(Attività da svolgere):
A. Stabilisci se ciascuna affermazione concorda con il brano sulla mancata dedica riminese a Filippo Brunelleschi, rispondendo sì o no e citando le parole decisive: (i) nel resto dell'Italia, dell'Europa e del mondo l'attribuzione a Brunelleschi è considerata un fatto acquisito; (ii) la domanda sulla via dedicata a Brunelleschi viene posta da un collega; (iii) il castello viene paragonato alla carta di un pacco regalo.
B. Nel brano sulla mancata dedica riminese a Filippo Brunelleschi, con quale appellativo l'amica si rivolge a chi scrive?

(Brano):
Perché a Rimini non hanno mai dedicato una via a Filippo Brunelleschi?

Perché a Rimini non hanno mai dedicato una via a Filippo Brunelleschi?

Per rispondere adeguatamente alla domanda bisogna ripercorrere senza stancarsi tutta la storia dell'attribuzione per risolvere questo enigma riminese, la mancata valorizzazione di un'attribuzione all'architetto fiorentino più grande di tutti i tempi, che nel resto dell'Italia, dell'Europa e del mondo è un fatto acquisito. Tutti lo sanno. Perché a Rimini non è così?

Mi chiede un’amica: “Professore, perché a Rimini non c’è una piazza, una via, un vicolo dedicato a Filippo Brunelleschi?”. Capisco quello che l’amica pensa e non mi dice: – Con tutto il chiasso che fai sul castello, che dici essere opera di Filippo Brunelleschi, a Rimini nessuno se ne cura, nessuno se ne ricorda, e il sindaco usa il castello come un “contenitore”, come se fosse la carta gialla di un pacco regalo, per metterci dentro un museo del ‘nostro’ Federico Fellini, il vero presunto regalo di valore alla città…il terzo museo, ma tutti questi musei non ci faranno male?

(Voci del dataset):
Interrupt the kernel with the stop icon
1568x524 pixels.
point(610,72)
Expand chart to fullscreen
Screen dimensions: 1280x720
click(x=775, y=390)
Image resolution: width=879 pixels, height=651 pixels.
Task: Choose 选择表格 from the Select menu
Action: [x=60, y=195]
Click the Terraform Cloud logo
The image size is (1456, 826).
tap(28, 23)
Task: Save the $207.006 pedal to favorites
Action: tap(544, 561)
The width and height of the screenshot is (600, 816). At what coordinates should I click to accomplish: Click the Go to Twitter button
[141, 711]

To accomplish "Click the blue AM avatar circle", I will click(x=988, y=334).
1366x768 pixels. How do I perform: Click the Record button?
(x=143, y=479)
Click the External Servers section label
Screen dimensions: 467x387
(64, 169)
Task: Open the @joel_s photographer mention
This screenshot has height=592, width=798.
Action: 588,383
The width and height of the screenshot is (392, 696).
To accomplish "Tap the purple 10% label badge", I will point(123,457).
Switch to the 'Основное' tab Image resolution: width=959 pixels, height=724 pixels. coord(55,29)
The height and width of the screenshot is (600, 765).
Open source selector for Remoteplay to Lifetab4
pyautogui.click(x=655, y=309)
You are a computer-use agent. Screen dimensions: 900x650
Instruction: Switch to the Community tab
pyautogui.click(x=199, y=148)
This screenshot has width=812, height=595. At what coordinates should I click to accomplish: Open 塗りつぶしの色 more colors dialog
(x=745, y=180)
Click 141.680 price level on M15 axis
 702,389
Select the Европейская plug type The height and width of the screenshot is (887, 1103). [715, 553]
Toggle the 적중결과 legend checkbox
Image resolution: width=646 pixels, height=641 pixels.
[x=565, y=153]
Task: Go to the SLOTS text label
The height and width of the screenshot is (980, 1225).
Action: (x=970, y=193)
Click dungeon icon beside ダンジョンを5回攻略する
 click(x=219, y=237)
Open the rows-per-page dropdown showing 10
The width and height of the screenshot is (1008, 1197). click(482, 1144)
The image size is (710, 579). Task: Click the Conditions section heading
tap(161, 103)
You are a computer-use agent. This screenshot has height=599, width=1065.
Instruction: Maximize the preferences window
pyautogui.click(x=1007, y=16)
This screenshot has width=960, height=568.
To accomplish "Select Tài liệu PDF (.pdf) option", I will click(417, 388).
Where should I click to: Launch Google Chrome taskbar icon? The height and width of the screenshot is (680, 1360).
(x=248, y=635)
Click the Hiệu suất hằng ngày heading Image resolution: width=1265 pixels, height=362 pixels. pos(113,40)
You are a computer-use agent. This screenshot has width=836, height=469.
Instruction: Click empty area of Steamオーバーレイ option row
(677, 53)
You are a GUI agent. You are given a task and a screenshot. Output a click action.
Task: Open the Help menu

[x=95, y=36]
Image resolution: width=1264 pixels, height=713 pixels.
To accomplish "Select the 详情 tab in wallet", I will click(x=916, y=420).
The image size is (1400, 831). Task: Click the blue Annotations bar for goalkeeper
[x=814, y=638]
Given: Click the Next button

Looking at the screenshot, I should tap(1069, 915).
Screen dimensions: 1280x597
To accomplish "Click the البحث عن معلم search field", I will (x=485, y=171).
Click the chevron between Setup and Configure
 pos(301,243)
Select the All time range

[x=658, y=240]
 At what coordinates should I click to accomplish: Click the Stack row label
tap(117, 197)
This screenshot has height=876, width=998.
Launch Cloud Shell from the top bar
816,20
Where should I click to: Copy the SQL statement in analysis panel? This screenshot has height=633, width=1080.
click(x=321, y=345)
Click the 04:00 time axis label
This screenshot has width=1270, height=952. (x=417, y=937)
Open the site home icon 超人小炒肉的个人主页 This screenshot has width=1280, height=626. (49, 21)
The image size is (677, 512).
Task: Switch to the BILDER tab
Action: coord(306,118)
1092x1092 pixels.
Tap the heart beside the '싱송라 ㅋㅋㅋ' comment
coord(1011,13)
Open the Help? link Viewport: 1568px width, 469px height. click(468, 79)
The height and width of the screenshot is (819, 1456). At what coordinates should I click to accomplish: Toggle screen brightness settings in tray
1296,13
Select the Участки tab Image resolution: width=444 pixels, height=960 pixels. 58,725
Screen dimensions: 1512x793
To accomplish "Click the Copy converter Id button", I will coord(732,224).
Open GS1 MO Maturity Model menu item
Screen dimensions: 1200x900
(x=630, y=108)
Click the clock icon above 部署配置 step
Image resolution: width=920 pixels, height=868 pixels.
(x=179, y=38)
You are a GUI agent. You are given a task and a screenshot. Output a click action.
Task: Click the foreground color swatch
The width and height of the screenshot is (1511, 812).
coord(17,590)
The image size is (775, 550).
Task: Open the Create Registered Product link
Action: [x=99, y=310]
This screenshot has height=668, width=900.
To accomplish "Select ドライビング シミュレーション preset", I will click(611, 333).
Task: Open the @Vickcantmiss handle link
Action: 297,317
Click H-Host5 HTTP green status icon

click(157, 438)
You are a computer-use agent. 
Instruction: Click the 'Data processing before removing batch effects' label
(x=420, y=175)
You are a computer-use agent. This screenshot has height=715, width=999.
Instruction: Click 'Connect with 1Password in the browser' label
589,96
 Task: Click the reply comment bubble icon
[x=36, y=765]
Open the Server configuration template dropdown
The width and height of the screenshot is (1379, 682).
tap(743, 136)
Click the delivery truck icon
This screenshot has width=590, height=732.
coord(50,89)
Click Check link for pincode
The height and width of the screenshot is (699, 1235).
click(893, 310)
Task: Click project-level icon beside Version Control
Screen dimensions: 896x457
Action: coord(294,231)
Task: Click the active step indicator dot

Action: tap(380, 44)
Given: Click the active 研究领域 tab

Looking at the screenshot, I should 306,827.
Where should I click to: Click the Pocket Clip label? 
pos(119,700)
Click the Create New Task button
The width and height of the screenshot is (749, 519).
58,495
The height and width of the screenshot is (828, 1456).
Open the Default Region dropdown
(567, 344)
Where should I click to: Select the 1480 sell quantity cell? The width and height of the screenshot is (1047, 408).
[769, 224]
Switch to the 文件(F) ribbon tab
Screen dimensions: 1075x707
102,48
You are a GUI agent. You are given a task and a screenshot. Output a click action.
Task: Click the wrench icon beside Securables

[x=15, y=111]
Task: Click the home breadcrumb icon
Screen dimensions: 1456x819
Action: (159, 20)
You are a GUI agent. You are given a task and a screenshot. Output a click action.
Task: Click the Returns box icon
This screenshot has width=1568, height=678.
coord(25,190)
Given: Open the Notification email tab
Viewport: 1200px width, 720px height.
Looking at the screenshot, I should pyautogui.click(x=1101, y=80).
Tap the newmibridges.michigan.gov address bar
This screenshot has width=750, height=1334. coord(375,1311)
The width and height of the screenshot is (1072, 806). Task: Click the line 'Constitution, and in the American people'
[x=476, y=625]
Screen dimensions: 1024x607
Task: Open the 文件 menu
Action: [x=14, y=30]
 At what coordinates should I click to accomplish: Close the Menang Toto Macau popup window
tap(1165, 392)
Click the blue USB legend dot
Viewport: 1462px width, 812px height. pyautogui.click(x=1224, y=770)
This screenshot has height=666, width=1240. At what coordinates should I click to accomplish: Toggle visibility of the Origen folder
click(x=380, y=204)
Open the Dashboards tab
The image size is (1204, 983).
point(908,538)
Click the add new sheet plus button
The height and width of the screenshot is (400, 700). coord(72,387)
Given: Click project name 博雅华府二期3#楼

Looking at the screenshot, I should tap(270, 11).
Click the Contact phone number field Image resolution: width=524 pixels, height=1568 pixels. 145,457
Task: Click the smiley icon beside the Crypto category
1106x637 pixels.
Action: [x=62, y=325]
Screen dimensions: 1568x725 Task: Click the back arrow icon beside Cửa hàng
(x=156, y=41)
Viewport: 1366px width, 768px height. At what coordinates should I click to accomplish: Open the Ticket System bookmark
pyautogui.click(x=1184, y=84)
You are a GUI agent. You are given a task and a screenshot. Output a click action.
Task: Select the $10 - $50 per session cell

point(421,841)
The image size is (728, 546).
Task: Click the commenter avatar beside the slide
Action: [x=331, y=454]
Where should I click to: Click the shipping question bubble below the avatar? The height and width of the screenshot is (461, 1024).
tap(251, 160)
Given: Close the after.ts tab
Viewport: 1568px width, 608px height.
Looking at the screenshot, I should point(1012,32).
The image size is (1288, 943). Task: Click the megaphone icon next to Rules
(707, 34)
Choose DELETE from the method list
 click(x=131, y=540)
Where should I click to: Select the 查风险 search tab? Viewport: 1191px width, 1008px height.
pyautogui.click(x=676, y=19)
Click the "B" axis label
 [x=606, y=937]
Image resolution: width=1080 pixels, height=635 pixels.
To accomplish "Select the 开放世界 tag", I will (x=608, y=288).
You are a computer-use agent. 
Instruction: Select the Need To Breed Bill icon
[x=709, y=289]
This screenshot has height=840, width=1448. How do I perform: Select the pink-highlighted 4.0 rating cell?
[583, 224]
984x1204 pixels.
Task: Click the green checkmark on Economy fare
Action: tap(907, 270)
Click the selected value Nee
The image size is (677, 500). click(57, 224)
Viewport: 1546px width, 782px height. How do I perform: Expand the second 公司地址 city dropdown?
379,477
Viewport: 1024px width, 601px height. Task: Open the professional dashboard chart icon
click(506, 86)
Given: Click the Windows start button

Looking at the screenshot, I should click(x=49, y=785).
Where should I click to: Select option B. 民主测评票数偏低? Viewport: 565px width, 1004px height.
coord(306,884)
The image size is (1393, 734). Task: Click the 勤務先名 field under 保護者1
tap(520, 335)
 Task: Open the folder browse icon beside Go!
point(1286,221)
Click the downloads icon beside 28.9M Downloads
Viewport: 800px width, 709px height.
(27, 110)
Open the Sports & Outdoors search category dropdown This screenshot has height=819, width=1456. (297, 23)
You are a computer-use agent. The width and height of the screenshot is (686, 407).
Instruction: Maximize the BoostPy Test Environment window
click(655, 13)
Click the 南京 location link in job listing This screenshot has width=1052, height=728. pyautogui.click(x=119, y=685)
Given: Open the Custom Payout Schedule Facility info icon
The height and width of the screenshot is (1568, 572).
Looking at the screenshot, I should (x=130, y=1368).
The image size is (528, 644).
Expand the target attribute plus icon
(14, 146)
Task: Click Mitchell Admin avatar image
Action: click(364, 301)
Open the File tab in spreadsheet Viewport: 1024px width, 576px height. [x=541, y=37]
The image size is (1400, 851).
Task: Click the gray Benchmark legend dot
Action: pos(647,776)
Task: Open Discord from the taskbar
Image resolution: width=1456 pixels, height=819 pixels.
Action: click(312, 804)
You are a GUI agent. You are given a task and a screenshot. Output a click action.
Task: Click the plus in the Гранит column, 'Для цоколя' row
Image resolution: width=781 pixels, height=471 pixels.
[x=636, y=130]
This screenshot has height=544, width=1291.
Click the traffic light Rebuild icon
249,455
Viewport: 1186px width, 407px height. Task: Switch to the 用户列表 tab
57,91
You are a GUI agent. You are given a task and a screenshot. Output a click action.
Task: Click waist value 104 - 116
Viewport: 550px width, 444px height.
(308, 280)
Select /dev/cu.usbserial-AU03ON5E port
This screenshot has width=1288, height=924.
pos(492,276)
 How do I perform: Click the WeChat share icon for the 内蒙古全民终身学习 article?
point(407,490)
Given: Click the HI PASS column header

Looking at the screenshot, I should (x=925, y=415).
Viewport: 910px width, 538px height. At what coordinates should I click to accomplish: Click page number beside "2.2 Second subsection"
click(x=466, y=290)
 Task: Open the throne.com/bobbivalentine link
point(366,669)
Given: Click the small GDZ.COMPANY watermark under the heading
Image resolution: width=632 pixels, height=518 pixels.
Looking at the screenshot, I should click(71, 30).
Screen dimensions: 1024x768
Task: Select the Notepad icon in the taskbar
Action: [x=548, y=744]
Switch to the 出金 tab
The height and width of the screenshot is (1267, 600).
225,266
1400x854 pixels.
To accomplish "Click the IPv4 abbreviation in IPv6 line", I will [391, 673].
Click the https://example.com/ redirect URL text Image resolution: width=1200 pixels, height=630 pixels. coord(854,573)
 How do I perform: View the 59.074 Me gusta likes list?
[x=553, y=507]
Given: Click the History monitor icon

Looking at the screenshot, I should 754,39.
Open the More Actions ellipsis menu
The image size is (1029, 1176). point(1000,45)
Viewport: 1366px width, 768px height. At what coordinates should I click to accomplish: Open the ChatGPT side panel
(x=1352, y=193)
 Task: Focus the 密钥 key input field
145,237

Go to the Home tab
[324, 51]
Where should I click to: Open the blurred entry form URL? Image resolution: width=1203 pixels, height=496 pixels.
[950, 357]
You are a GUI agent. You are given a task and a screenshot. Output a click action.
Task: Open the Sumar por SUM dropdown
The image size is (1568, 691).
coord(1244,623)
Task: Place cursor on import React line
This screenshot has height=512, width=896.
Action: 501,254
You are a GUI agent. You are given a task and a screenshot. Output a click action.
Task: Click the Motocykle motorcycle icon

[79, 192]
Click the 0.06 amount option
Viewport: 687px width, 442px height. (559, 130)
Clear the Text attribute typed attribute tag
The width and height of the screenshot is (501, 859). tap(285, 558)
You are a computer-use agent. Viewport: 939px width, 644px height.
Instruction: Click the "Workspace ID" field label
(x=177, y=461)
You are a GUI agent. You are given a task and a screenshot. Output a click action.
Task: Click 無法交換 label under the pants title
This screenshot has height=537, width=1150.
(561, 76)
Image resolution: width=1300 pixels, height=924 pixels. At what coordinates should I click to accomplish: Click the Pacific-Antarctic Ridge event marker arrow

(Risposte alle attività):
A.
(i) Sì: "che nel resto dell'Italia, dell'Europa e del mondo è un fatto acquisito".
(ii) No: "Mi chiede un’amica".
(iii) Sì: "come se fosse la carta gialla di un pacco regalo".

B. Lo chiama "Professore".